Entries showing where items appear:

========

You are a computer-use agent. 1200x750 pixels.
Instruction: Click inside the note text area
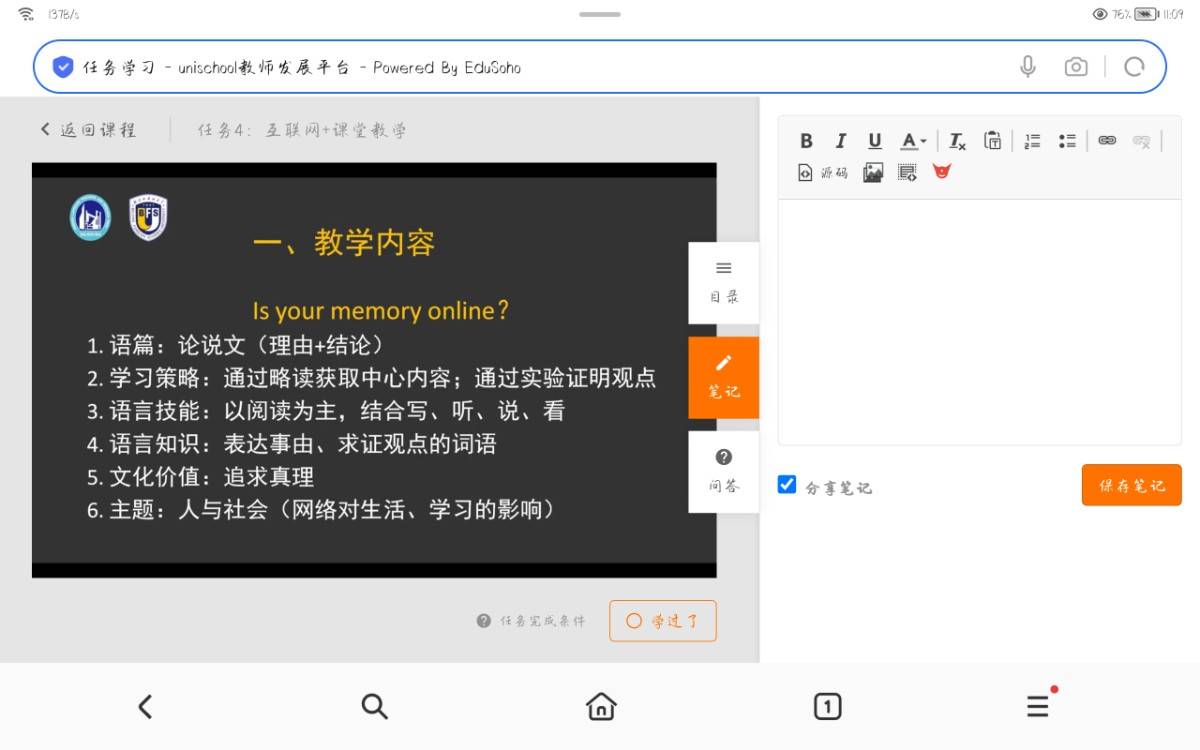(x=979, y=320)
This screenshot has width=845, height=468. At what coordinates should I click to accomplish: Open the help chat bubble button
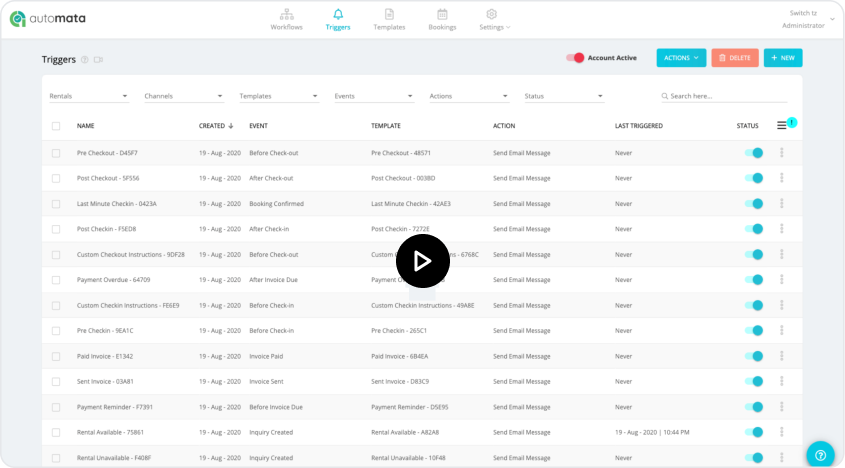point(820,454)
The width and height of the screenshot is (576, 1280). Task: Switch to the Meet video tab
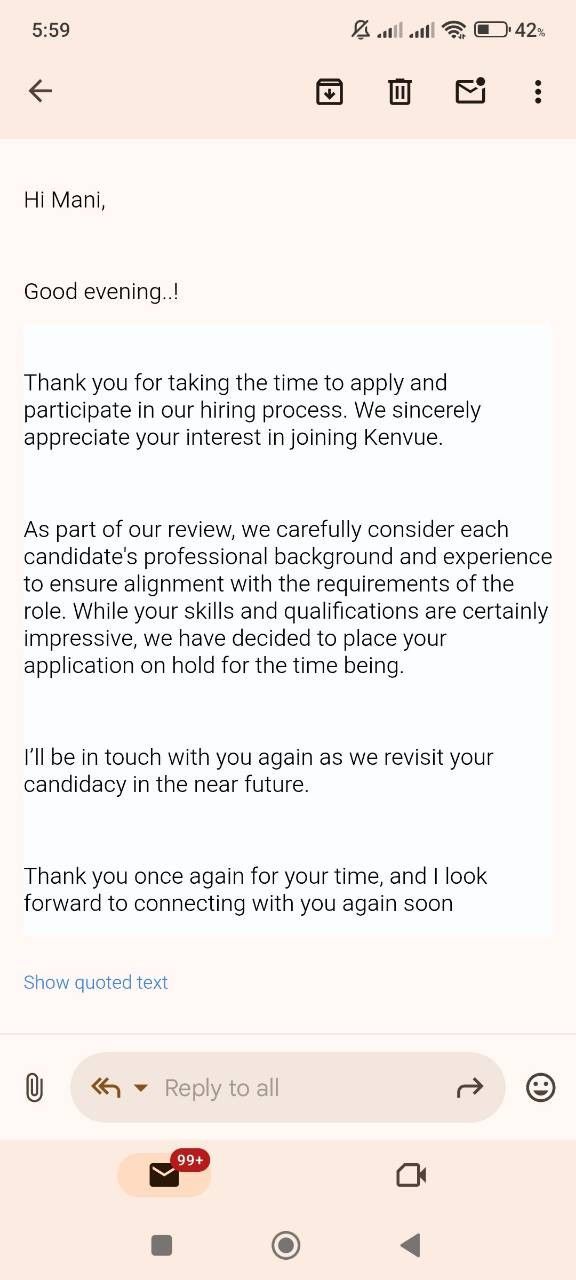[x=411, y=1175]
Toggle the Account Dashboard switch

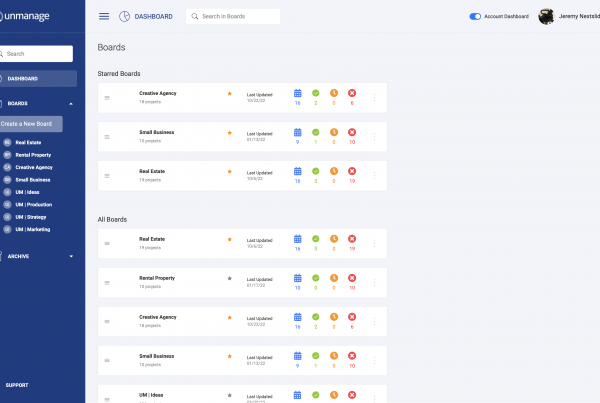[474, 16]
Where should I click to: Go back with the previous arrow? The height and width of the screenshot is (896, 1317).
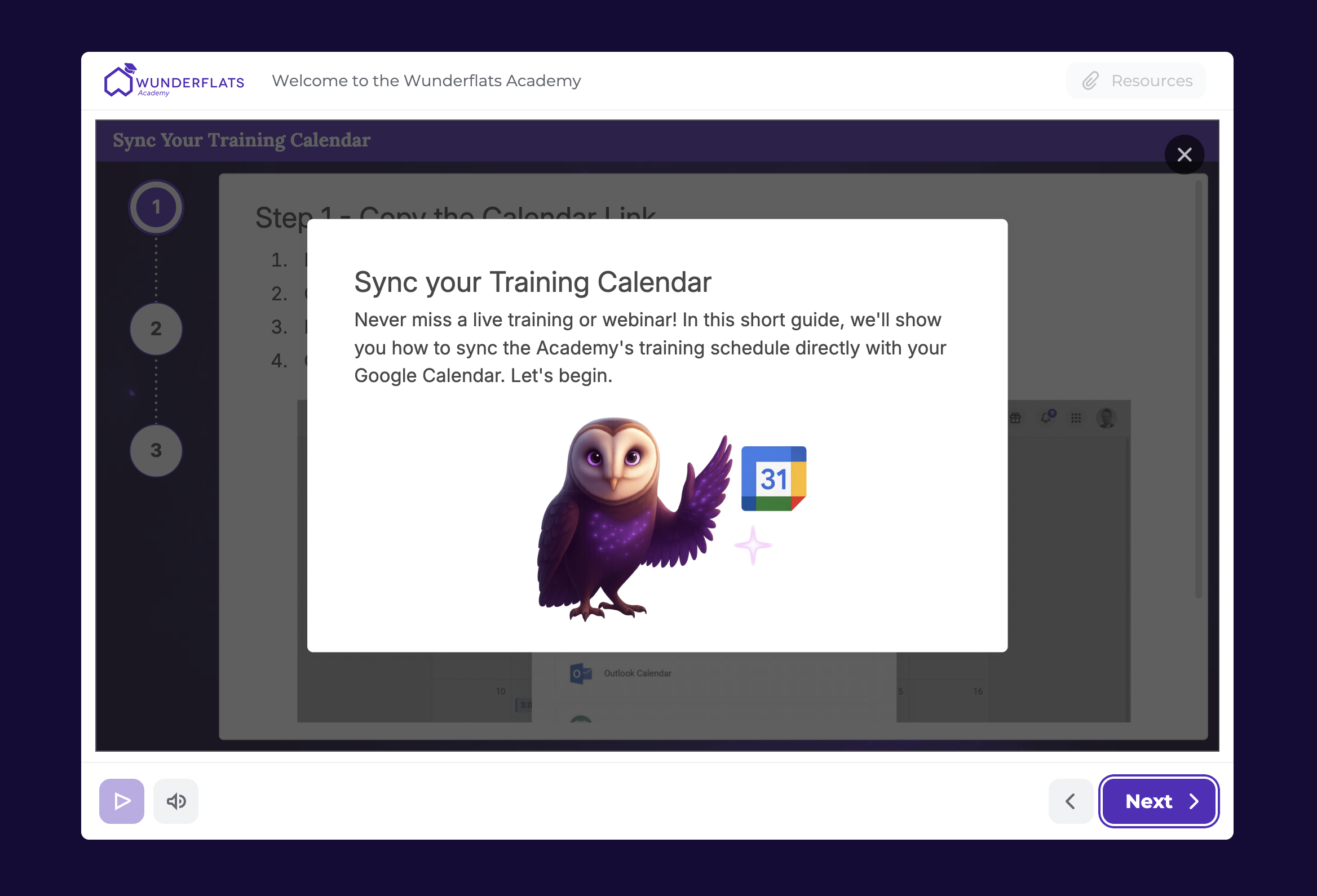click(1070, 801)
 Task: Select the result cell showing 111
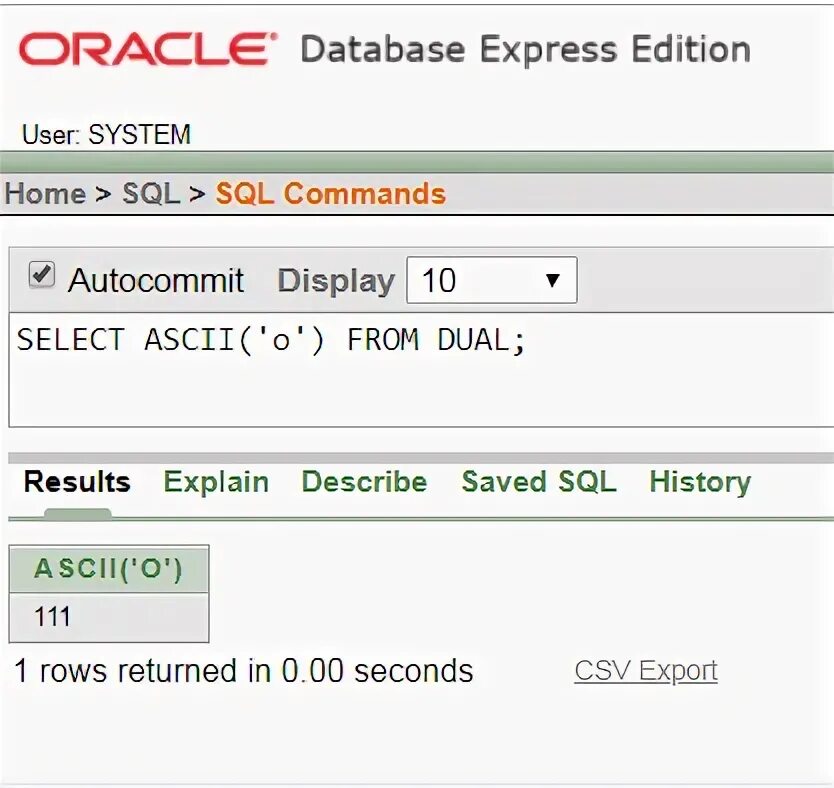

========

#### [Your goal]
Copy out every line of the listing above, requests included, and move each answer by adding 131 to every number in its coordinates. Leave the pictures out.

#### [Task output]
You are a computer-use agent. 1200x750 pixels.
Instruction: Click inside the note text area
(x=1110, y=451)
This screenshot has width=845, height=468. At what coordinates should I click to accomplish: Open the help chat bubble button
point(951,585)
The width and height of the screenshot is (576, 1280). Task: Switch to the Meet video tab
[x=542, y=1306]
Toggle the Account Dashboard switch

[605, 147]
Where should I click to: Go back with the previous arrow? The height and width of the screenshot is (896, 1317).
click(1201, 932)
 Task: Select the result cell showing 111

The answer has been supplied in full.